The doctor told me Bundle her up,
take her for a ride on top of the omnibus.
A bit of air to sweep her out, no need to fret.
We came home blackened with soot.
On and on, a lullaby bleeding through the nights,
her hacking, me hushing,
but I could not give her my breath.
Her coffin was too white for the dark parlour.
A candle burning both ends, the mirror
turned to the wall.
3.
A year rusting in black crêpe,
then a dress of black wool. I was caught
in half-mourning, grey.
Each night I waited for Charles to snore,
or I’d push him off as soon as he was near
it. I dried up. A fissure ran through me.
*
I started filling the parlour as if it were my heart.

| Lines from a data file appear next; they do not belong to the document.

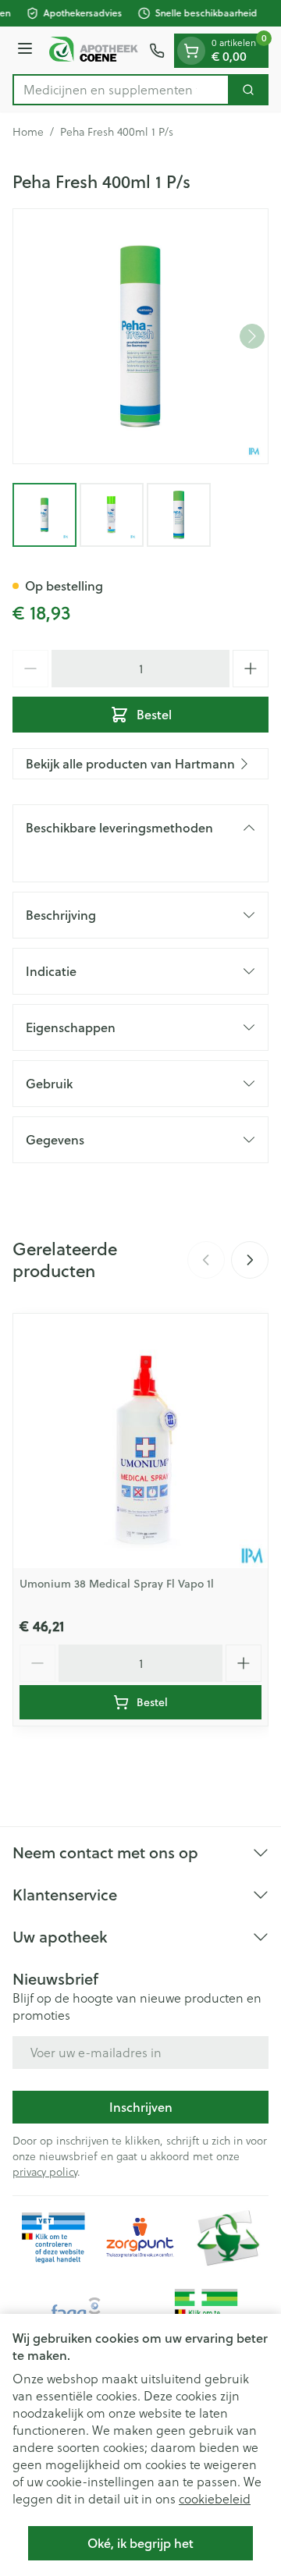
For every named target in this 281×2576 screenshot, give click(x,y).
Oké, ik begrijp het (140, 2543)
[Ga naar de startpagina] (93, 50)
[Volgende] (252, 336)
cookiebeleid (215, 2498)
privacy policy (44, 2172)
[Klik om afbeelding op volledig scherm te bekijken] (140, 336)
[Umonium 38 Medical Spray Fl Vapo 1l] (140, 1441)
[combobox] (120, 89)
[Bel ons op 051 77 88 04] (157, 51)
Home (28, 132)
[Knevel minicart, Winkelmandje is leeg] (191, 51)
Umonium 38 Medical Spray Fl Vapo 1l (117, 1583)
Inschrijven (141, 2107)
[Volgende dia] (250, 1260)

A whatnot to display porcelain and ornaments,
the mantelpiece lined with glass lustre drops.
Everything draped—the lamps, the slow clock,
the mirror, the piano. Embroidered antimacassars,
memorial samplers: ‘When the Lord thought it best,
He took me to a place of rest.’ Walter stayed out.
The room made his eyes ache, Charles said.
I placed the chairs in a conversational manner.
*
A home circle, curtains drawn, walls dissolved
my hands trembling I listened for a sigh
the spirit trumpet to my ear coals creaked
a glow from beyond but she did not come
she never left a message to comfort me—
I could not stop haunting my daughter.
4.
Everyone was retreating. Charles
away on the distilleries. Even Walter,
off to the war, after he’d married Annie,
a shadowy soul. Thankful to be my lodger,
she read me snippets of his letters: ‘It is not quiet
here at the moment.’ The roar of howitzers
gave my son ‘gunner’s ears’, silenced
the few words he’d ever had. I did miss him,
wondered if he let her in to his secrets.
*
My eyes were gritty and bloodshot.
I saw haloes. The doctor brushed me off:
low spirits and excessive work in the brain.
I scurried home through the city
with its blackened bricks and smutted faces.
Charles turned on his charm—
gained me entrance to Moorfields, no less.
The new doctors traced a grey-green haze
in my pupils: glaucoma. I retired to the twilight.
5.
My great-granddaughter, what we share
is a longing to converse with ghosts.
Leaning towards the dark, don’t we almost sparkle?